— Begin Raw data —

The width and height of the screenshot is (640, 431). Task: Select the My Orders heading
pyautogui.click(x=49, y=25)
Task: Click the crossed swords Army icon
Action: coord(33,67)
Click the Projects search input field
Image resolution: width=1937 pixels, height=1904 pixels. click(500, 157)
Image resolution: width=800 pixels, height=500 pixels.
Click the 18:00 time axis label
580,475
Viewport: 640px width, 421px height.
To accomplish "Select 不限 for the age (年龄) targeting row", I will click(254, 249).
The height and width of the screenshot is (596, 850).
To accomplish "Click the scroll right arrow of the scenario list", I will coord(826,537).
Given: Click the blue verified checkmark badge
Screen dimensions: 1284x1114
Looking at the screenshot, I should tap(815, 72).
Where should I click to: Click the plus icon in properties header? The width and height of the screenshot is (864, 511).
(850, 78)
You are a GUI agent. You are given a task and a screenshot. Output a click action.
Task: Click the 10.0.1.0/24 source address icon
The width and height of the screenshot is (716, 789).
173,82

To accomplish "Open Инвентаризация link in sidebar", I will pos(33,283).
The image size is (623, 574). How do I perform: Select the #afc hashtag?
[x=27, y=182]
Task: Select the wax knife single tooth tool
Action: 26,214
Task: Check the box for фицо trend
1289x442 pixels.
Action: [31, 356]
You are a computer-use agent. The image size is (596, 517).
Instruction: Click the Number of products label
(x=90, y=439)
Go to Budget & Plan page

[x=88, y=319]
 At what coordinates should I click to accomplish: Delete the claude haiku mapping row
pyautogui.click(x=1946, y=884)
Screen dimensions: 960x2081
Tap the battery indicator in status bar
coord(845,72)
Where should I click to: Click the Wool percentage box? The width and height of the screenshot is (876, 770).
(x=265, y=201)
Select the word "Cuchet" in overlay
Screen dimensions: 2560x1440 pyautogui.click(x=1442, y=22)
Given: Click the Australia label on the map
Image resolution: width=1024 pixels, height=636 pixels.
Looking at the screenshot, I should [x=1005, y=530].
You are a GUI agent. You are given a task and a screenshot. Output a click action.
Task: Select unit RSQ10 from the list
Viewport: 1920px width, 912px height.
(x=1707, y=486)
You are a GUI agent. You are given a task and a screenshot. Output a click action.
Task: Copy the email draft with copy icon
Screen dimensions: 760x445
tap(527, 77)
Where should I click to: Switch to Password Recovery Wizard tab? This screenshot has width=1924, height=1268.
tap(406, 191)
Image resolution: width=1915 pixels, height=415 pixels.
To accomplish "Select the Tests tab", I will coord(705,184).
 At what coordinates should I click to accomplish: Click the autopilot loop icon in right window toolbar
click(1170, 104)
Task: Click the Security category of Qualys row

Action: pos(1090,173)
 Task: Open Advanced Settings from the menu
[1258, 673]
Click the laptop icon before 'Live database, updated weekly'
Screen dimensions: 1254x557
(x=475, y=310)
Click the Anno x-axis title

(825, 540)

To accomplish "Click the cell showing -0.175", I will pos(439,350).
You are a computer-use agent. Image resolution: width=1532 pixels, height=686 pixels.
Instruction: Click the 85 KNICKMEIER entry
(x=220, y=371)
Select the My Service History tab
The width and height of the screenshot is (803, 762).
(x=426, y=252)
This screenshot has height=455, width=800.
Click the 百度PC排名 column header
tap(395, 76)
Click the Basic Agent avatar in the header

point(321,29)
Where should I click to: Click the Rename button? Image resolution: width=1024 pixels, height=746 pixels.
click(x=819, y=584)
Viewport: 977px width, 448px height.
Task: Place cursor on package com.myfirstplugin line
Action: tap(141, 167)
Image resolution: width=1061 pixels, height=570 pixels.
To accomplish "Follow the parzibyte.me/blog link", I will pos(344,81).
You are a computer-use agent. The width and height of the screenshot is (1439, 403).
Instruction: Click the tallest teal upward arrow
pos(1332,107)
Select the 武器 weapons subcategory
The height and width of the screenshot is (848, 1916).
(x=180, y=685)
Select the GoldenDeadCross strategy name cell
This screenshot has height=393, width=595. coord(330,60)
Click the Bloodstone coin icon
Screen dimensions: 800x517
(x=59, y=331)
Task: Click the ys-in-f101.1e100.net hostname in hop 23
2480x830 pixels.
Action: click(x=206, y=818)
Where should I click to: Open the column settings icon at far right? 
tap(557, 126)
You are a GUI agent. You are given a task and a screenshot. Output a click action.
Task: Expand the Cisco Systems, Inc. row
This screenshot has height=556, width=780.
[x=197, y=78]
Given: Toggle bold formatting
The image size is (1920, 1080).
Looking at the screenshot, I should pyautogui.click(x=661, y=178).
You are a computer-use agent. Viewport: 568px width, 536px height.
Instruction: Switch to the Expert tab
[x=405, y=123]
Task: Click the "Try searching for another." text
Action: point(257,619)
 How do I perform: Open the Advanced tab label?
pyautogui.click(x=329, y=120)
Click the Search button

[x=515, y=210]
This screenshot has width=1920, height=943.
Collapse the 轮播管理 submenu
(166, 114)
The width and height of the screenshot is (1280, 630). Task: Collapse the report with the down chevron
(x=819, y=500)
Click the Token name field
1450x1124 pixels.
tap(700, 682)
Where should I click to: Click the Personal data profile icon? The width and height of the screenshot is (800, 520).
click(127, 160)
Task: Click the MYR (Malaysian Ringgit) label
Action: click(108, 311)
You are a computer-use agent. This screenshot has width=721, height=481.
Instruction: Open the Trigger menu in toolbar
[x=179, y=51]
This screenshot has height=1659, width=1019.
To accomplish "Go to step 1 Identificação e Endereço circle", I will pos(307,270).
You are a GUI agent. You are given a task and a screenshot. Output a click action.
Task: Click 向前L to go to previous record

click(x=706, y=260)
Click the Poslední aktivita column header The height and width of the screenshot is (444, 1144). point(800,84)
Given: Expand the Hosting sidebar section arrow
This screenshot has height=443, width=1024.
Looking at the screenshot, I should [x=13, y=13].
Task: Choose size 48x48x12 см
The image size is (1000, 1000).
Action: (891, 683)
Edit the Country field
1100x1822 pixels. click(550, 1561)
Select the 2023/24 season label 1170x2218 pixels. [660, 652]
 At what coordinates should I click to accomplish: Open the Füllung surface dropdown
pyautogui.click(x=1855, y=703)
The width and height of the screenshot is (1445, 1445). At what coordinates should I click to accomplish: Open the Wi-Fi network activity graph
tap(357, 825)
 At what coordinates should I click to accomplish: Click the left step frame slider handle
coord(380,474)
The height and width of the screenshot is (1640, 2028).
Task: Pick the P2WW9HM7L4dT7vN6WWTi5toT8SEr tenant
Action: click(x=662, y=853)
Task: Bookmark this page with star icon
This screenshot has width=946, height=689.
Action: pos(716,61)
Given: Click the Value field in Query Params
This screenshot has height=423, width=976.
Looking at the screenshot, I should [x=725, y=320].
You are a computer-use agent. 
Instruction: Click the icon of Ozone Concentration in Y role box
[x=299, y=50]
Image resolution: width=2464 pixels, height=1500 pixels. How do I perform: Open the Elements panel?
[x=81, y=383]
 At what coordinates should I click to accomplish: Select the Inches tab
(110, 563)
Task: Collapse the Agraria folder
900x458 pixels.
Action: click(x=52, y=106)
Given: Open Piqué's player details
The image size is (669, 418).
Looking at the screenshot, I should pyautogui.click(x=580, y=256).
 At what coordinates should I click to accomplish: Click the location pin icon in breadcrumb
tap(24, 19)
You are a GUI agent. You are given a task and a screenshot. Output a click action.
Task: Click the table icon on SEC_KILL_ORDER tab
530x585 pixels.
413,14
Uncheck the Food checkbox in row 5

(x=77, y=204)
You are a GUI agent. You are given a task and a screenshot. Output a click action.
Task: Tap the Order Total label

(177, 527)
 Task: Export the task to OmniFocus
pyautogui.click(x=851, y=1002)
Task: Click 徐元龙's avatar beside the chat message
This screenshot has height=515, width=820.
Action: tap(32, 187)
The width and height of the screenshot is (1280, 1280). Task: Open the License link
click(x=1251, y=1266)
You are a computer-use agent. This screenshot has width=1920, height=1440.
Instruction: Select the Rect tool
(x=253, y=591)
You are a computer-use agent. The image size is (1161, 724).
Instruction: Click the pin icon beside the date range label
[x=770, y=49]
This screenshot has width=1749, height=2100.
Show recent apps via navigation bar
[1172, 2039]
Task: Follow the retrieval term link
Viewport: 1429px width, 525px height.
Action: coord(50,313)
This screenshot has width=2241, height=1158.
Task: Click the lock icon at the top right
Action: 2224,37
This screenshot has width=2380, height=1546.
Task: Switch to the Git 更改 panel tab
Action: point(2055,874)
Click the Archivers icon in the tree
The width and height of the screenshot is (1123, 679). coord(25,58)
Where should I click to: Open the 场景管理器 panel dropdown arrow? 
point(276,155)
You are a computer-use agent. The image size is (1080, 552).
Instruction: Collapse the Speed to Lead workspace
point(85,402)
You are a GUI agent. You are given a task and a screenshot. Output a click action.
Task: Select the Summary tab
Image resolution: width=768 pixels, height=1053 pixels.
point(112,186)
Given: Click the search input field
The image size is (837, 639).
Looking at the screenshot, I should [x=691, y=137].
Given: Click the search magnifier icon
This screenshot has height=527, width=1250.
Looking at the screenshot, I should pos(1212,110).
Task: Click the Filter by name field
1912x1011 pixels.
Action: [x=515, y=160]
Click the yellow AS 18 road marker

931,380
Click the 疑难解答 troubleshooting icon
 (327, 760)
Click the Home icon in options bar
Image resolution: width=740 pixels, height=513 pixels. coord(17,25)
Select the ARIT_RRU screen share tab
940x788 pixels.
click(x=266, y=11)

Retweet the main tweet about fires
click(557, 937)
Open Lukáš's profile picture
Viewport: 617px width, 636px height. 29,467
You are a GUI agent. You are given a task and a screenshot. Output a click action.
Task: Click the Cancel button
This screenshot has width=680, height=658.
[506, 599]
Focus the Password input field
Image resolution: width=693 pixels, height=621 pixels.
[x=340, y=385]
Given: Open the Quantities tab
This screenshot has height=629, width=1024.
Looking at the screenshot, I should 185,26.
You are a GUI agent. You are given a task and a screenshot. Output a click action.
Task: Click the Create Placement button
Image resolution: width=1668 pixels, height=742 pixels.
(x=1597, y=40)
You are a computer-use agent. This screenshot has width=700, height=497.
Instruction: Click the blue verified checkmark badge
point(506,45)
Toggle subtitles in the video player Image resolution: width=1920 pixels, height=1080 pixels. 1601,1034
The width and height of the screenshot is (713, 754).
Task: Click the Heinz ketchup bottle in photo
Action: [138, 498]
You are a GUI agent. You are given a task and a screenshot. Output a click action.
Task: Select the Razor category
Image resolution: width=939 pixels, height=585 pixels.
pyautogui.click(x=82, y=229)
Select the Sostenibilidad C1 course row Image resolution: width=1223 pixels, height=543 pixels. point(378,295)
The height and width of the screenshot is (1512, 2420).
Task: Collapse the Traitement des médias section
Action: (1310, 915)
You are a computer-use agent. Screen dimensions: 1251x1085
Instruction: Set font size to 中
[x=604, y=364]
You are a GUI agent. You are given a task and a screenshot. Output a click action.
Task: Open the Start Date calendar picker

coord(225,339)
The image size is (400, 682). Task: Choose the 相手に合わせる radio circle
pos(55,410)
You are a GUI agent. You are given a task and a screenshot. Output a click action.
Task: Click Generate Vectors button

— End Raw data —

▸ Exercise goal: Present the lines from the one containing "Task: Click the Filter by name field" up to and including the one containing "Action: [138, 498]" as a Markdown table with the columns Row and Line. Number each row and skip blank lines.

▸ Solution to the problem:
| Row | Line |
|---|---|
| 1 | Task: Click the Filter by name field |
| 2 | 1912x1011 pixels. |
| 3 | Action: [x=515, y=160] |
| 4 | Click the yellow AS 18 road marker |
| 5 | 931,380 |
| 6 | Click the 疑难解答 troubleshooting icon |
| 7 |  (327, 760) |
| 8 | Click the Home icon in options bar |
| 9 | Image resolution: width=740 pixels, height=513 pixels. coord(17,25) |
| 10 | Select the ARIT_RRU screen share tab |
| 11 | 940x788 pixels. |
| 12 | click(x=266, y=11) |
| 13 | Retweet the main tweet about fires |
| 14 | click(557, 937) |
| 15 | Open Lukáš's profile picture |
| 16 | Viewport: 617px width, 636px height. 29,467 |
| 17 | You are a GUI agent. You are given a task and a screenshot. Output a click action. |
| 18 | Task: Click the Cancel button |
| 19 | This screenshot has width=680, height=658. |
| 20 | [506, 599] |
| 21 | Focus the Password input field |
| 22 | Image resolution: width=693 pixels, height=621 pixels. |
| 23 | [x=340, y=385] |
| 24 | Given: Open the Quantities tab |
| 25 | This screenshot has height=629, width=1024. |
| 26 | Looking at the screenshot, I should 185,26. |
| 27 | You are a GUI agent. You are given a task and a screenshot. Output a click action. |
| 28 | Task: Click the Create Placement button |
| 29 | Image resolution: width=1668 pixels, height=742 pixels. |
| 30 | (x=1597, y=40) |
| 31 | You are a computer-use agent. This screenshot has width=700, height=497. |
| 32 | Instruction: Click the blue verified checkmark badge |
| 33 | point(506,45) |
| 34 | Toggle subtitles in the video player Image resolution: width=1920 pixels, height=1080 pixels. 1601,1034 |
| 35 | The width and height of the screenshot is (713, 754). |
| 36 | Task: Click the Heinz ketchup bottle in photo |
| 37 | Action: [138, 498] |